He motioned to the room with its tip, angling it downward until it was aimed at our throats. “Not I, nor the druids, or even theacolytes.” Perhaps I imagined the way he spat out the latter like a kernel stuck in his teeth.

He paused once the blade’s point landed on our joined hands, as if deciding where best to slice them apart. I tightened my grip.

“When a rat dares nip at the ankle of a wolf, what choice does the pack have but to tear it limb from limb? Else the colony believes it has the claws to match to rest.” Returning the blade to a strap hidden under the folds of his robe, he crossed two vambraced forearms over his chestplate and scanned the chamber.
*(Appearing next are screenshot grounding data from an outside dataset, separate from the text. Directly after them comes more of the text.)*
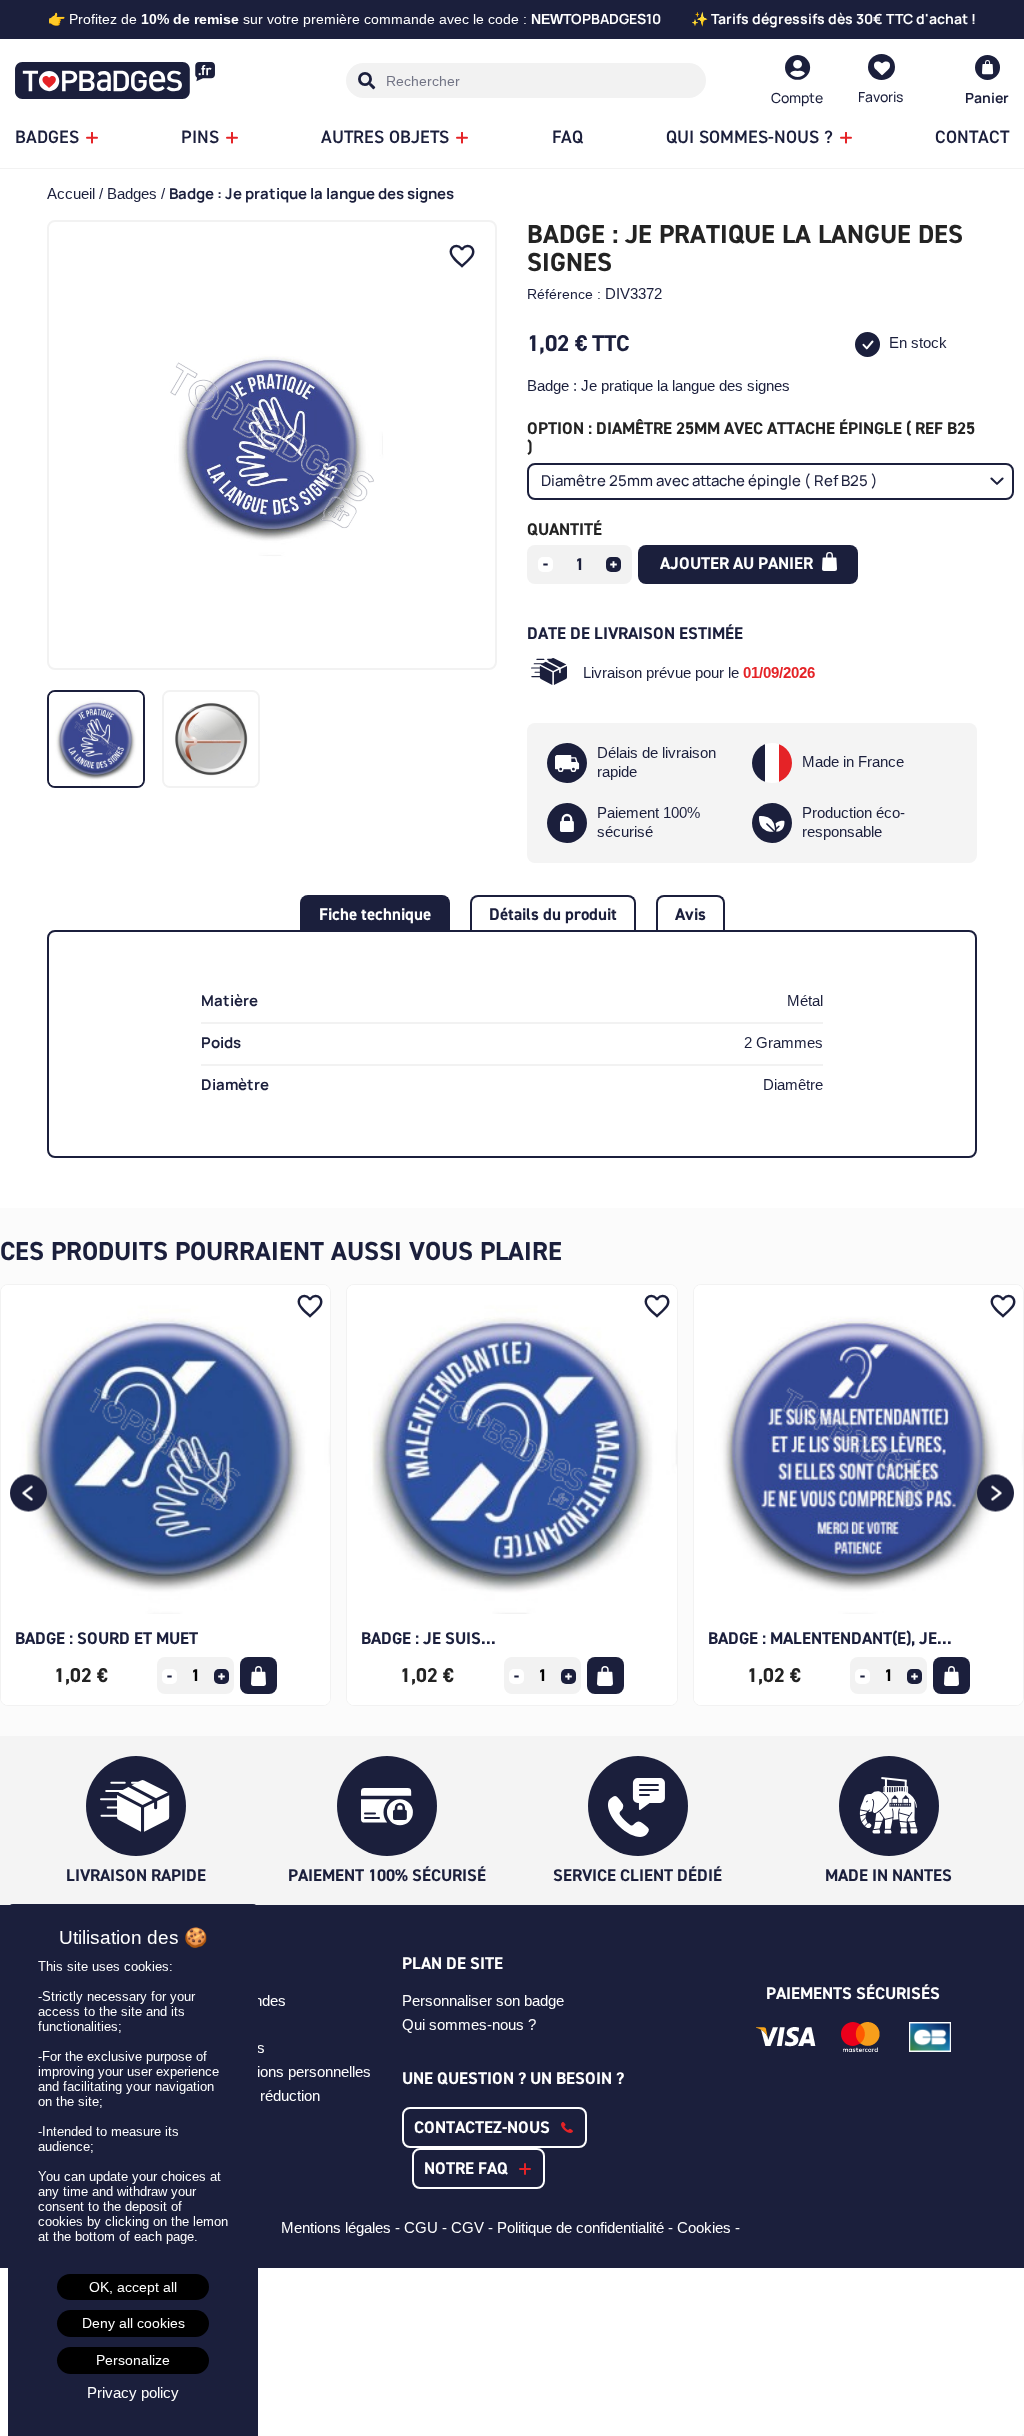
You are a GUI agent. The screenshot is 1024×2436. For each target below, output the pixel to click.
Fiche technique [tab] (375, 914)
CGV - (474, 2227)
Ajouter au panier (738, 563)
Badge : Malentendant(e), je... (830, 1638)
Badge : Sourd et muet (106, 1638)
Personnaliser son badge (483, 2000)
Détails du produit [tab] (553, 914)
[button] (28, 1494)
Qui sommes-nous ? (469, 2024)
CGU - (427, 2227)
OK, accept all (133, 2287)
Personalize (133, 2360)
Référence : (564, 294)
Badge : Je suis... (428, 1638)
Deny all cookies (133, 2323)
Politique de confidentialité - (587, 2227)
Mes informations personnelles (271, 2071)
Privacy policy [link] (133, 2392)
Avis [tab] (690, 914)
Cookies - (710, 2227)
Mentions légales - (342, 2227)
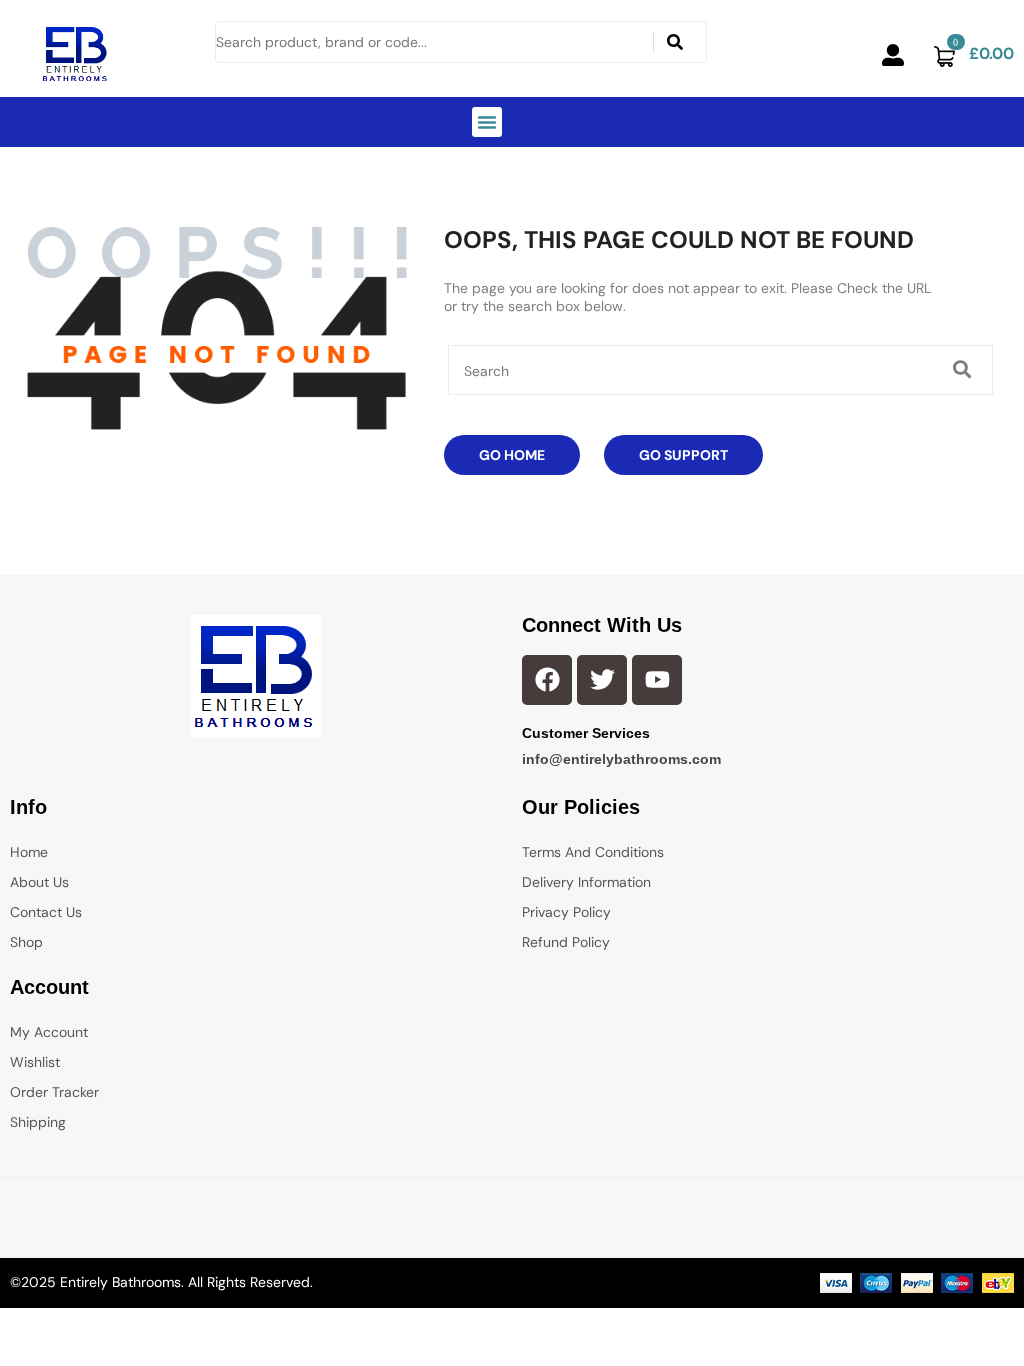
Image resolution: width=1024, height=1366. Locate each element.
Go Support (683, 455)
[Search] (675, 42)
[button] (487, 122)
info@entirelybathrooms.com (621, 759)
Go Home (512, 455)
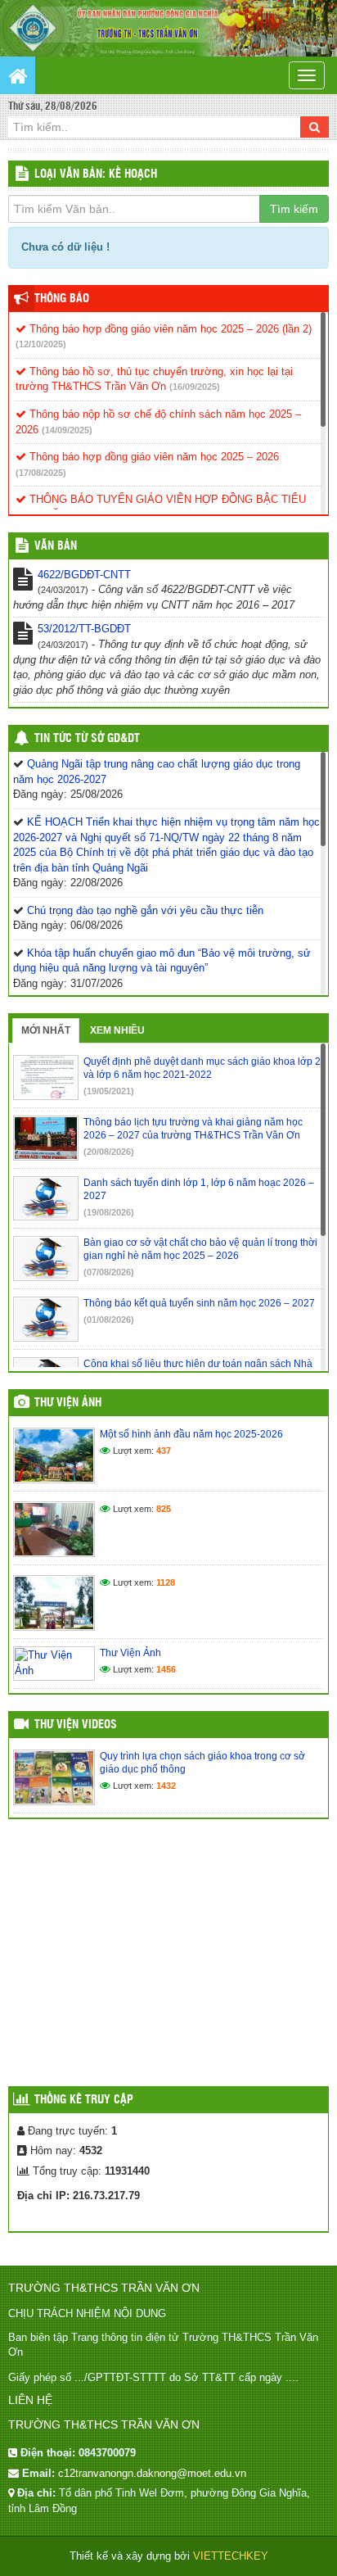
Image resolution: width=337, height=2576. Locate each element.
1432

“As I decreed, laurellian males are to follow me. Without noise, without delay. Without so much as a godsdamned sneeze.” The silence was thicker than oil. “Women”—his large boot edged forward—“you will remain sequestered here until sunrise, when your offering is due.”

The boot halted, the tip of it parallel to the point of my slippers.

“Unless, of course, one of your hands is bloodied, too. A snake is a snake, no matter what sits between its thighs…” His helm lowered, as if perusing the length of my body. “Drenched in sin or otherwise.”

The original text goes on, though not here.